The modern Thanksgiving meal has evolved significantly from its 1621 origins. Contemporary menus often feature 20th-century processed foods, such as canned cranberry sauce, pre-packaged stuffing, and condensed cream of mushroom soup (used in the ever-popular green bean casserole). Among these, the most puzzling addition is the sweet potato casserole crowned with melted mini marshmallows. Contrary to family lore, this overly sweet dish wasn’t a cherished heirloom recipe but rather a marketing ploy by the marshmallow industry to popularize their product.
While sweet potatoes are naturally sugary, history shows they’ve long been prepared as a dessert.
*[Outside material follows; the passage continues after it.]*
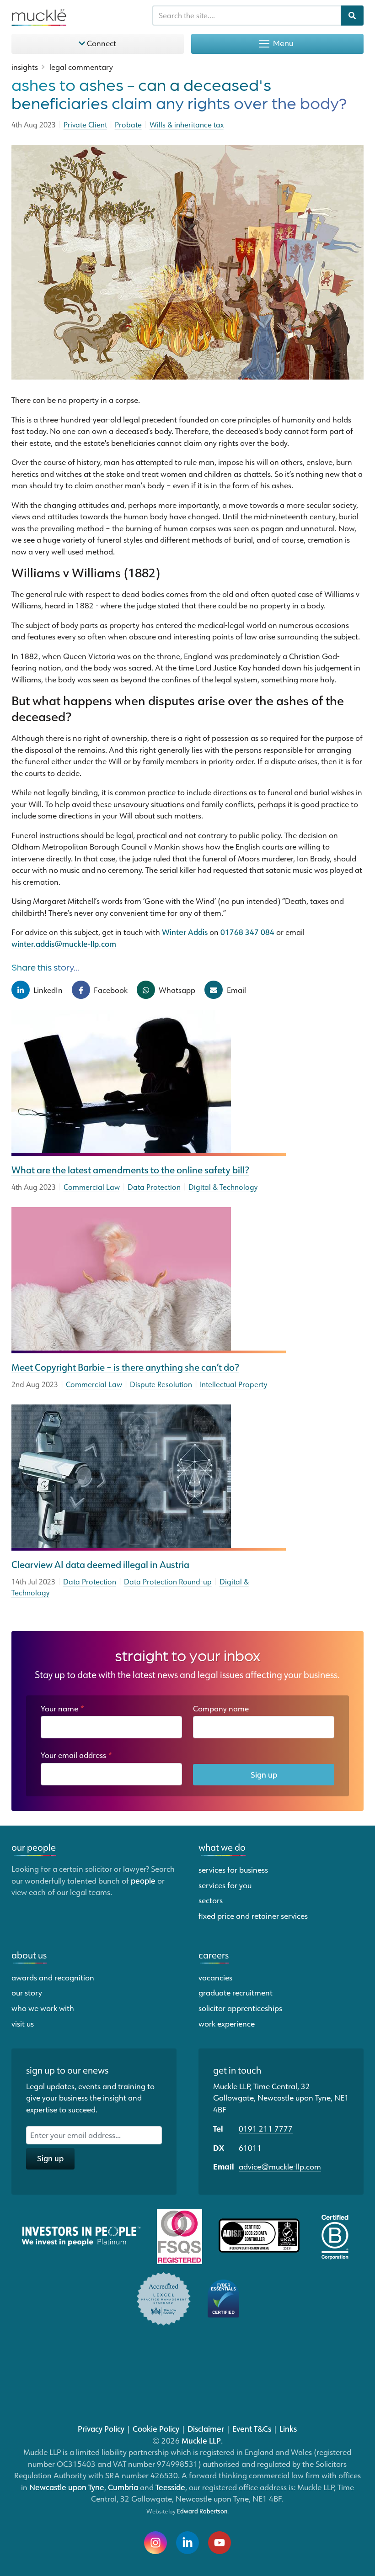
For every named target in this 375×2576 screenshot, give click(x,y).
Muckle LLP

As noted by The Kitchn, Amelia Simmons’s 1796 cookbook American Cookery includes a “potato pudding” recipe combining boiled potatoes with a generous amount of sugar. Similarly, the 1896 Boston Cooking School Cookbook introduced a recipe for glazed or candied sweet potatoes.
By the early 1900s, sweetening sweet potatoes was a common practice, but pairing them with actual candy was still unconventional. This shifted in 1917 when Angelus Marshmallow devised an innovative marketing strategy. Before this, marshmallows were mainly used in medicine or as high-end sweets. Angelus revolutionized the industry by mass-producing the soft, fluffy marshmallows we recognize today.
To popularize their new product, Angelus’s marketing team enlisted Janet McKenzie Hill, the founder of the Boston Cooking School Magazine. She was tasked with creating a recipe booklet that showcased marshmallows as the main ingredient, demonstrating to American households how to incorporate the product into their daily meals. Among these recipes, the most impactful was the one for “mashed sweet potatoes topped with marshmallows.” As reported by Saveur, this marked the first documented appearance of a marshmallow-topped sweet potato recipe in print.
Though sweet potato casserole originated from a corporate marketing strategy rather than a family recipe, it doesn’t diminish its authenticity. For over a hundred years, home cooks have adapted and personalized the dish. Interestingly, the Angelus recipe predates the Girl Scouts’ s’mores recipe by almost ten years, making the casserole the more historically established marshmallow-based dish. Just be cautious—pairing it with a few slices of pumpkin pie on Thanksgiving might send you into a sugar overload.